The migration was pretty quick, as ProtonMail's
gopenpgp
⧉ package was quite similar
to the golang.org/x/crypto/openpgp
package. Some steps were done to refactor
the encryption part away from the Terraform provider part, to make it easier to
unit test.
The publishing¶
The provider must first be published before it can be accessed from Terraform code. Coop is using Spacelift ⧉ to run Terraform code, which has support for a private provider registry. Since other developers might want to use this improved Terraform provider, it was decided to open source the provider, and publish it on the public Terraform provider registry instead of a private registry.
To publish a Terraform provider, prebuilt artifacts has to be created, and uploaded to a GitHub Release ⧉, and a signed checksum has to be created, with a GPG key that has been uploaded to the Terraform provider registry. Luckily, the Terraform documentation includes a complete config of GoReleaser ⧉ that does all of this.
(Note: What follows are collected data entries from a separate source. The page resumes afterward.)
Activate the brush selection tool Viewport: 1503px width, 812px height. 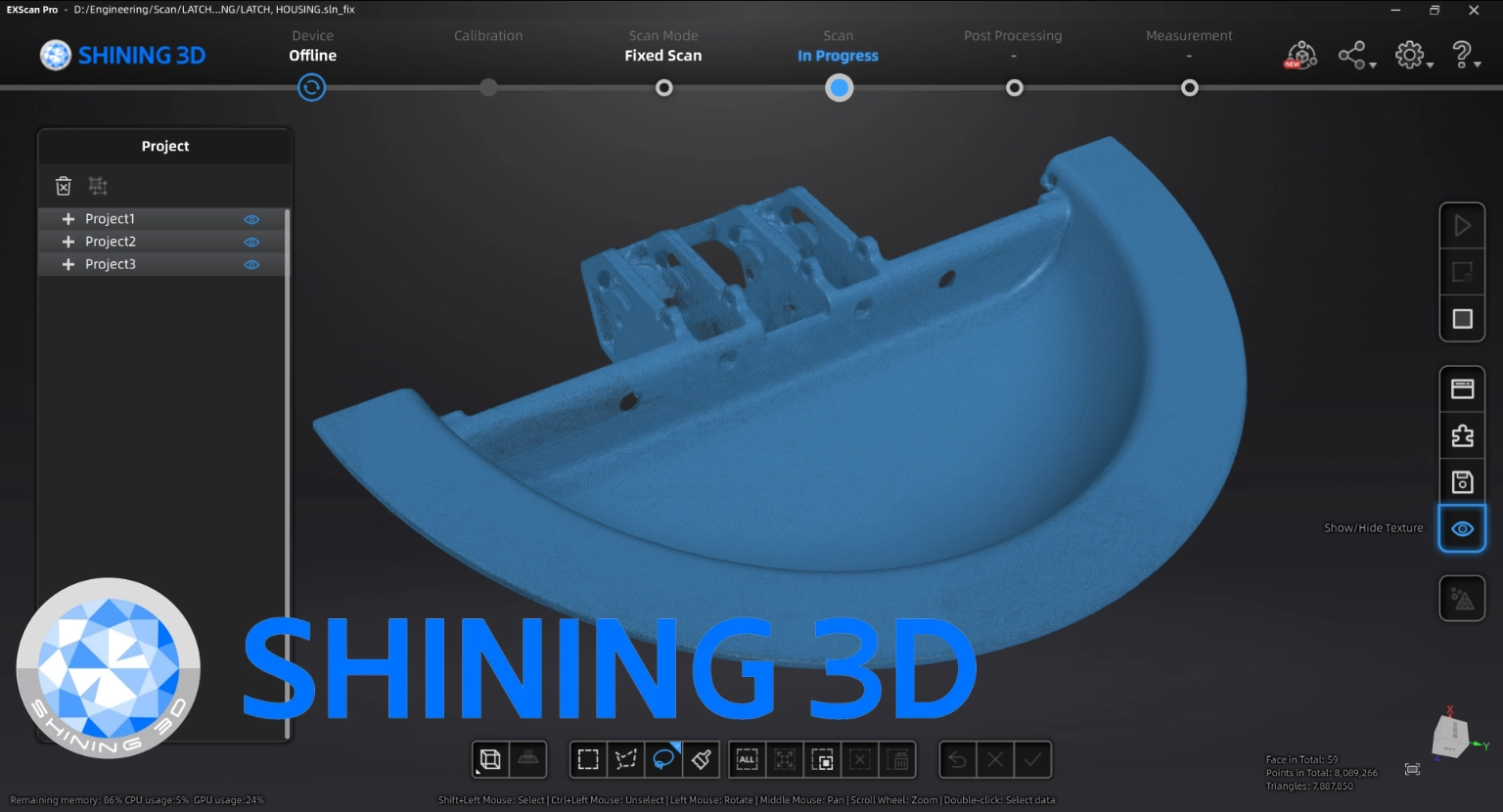tap(701, 759)
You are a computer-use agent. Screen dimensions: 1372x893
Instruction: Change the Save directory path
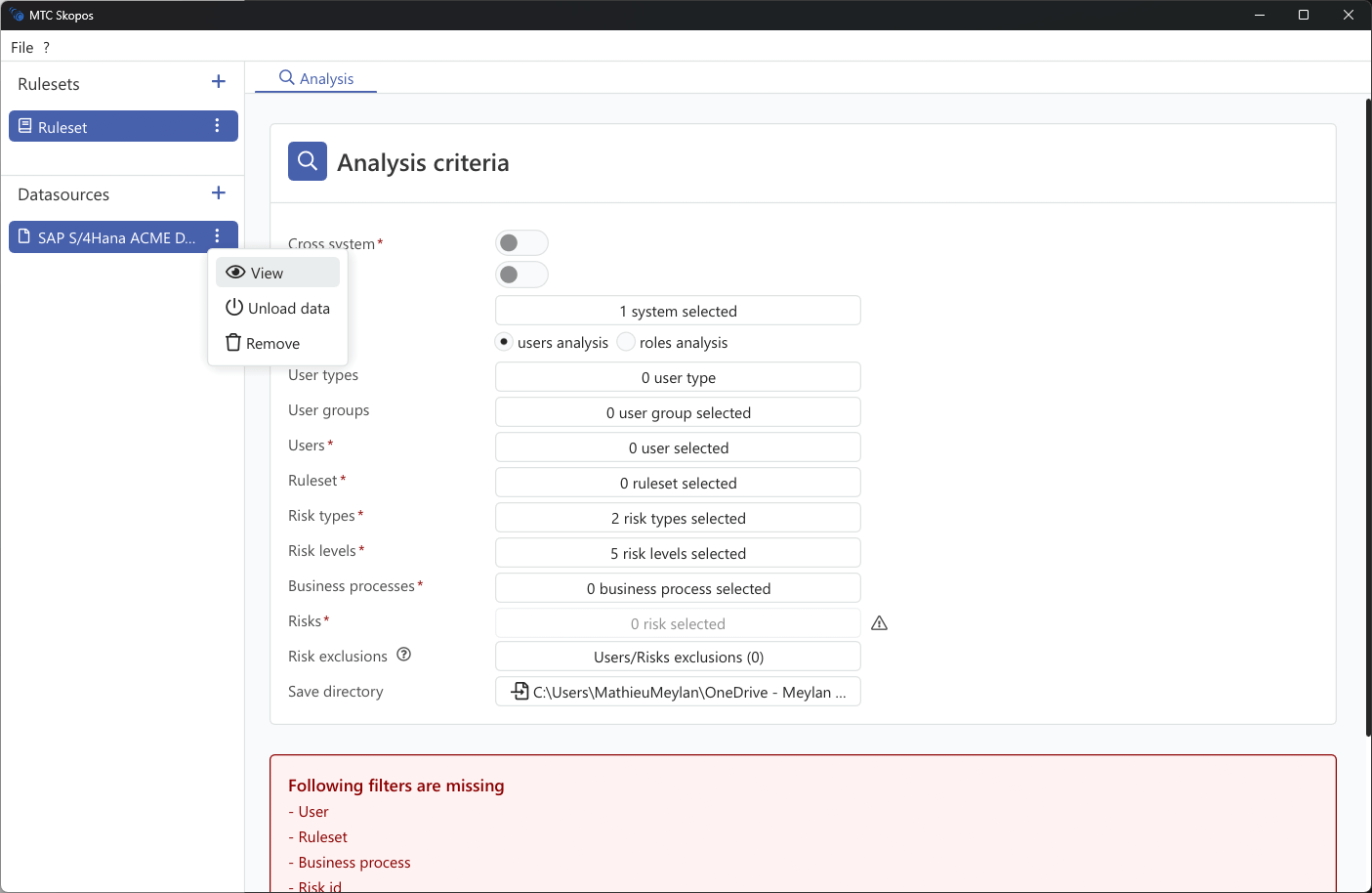pyautogui.click(x=678, y=691)
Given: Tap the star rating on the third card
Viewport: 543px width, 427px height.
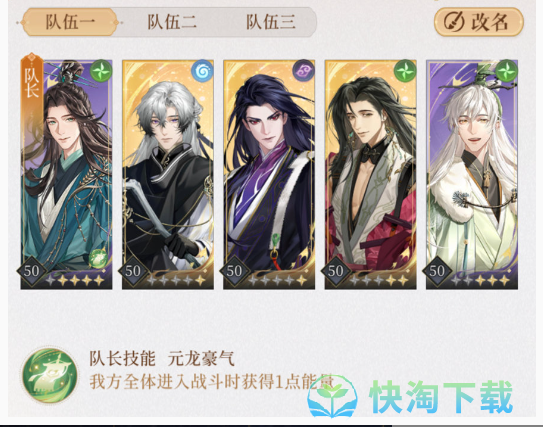Looking at the screenshot, I should click(x=278, y=281).
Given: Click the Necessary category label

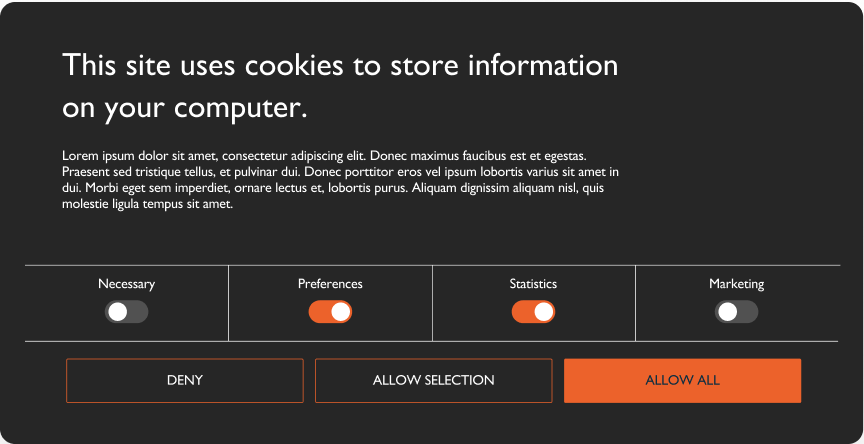Looking at the screenshot, I should [x=127, y=284].
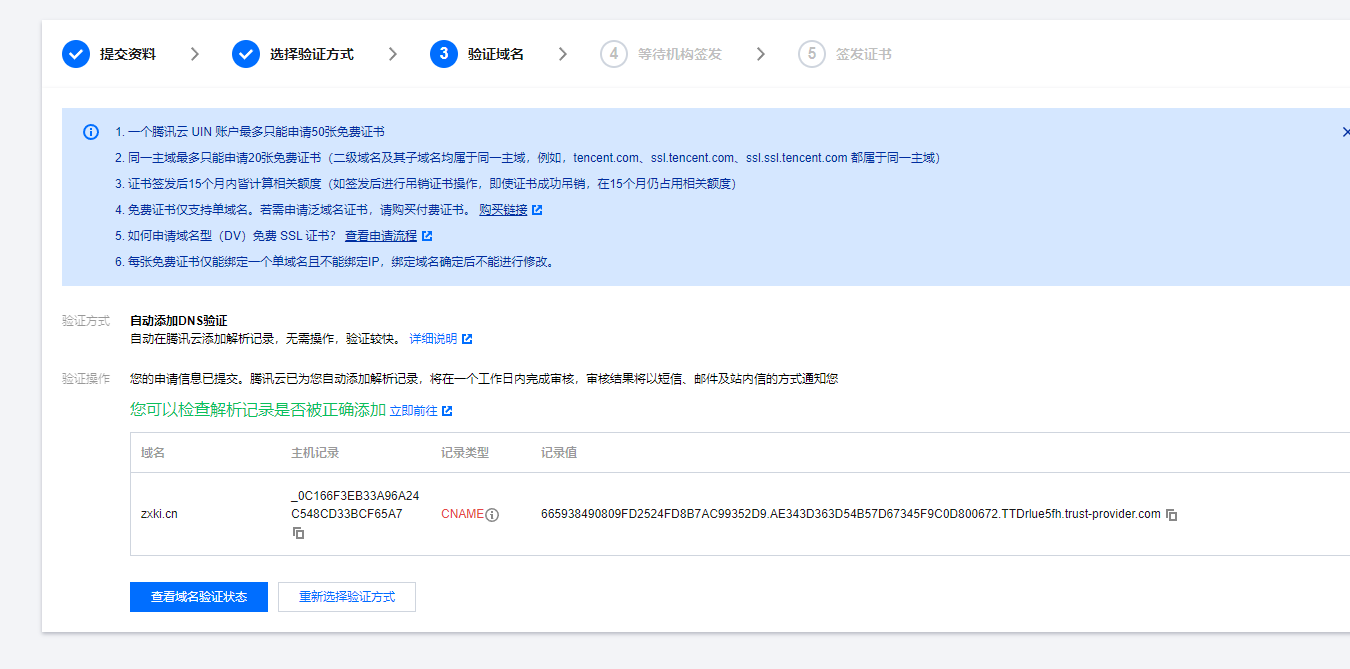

Ironically, Terraform's public provider registry does not yet support Git
tags signed with ECC keys, so a different supported signing algorithm had to be
chosen (e.g. dsa3072
).
Want to use the provider?¶
Since the provider is published to the public Terraform provider registry, the provider documentation ⧉ should be enough to get you started. Feature requests and bug reports can be reported to the official provider repository ⧉.
Next steps¶
Now that everything has been set up and migrated, and the provider is published to the Terraform provider registry, there are several tasks that can be started:
- Configure automatic publishing from GitHub Actions, instead of having to do manual publishing from a developer's computer.
- Advertise that Coop has forked and improved the GPG provider.
- Publish/mirror the provider to OpenTofu's provider registry.
Notes¶
A Special thanks to Mateusz Gozdek ⧉ for the initial implementation of the Terraform provider.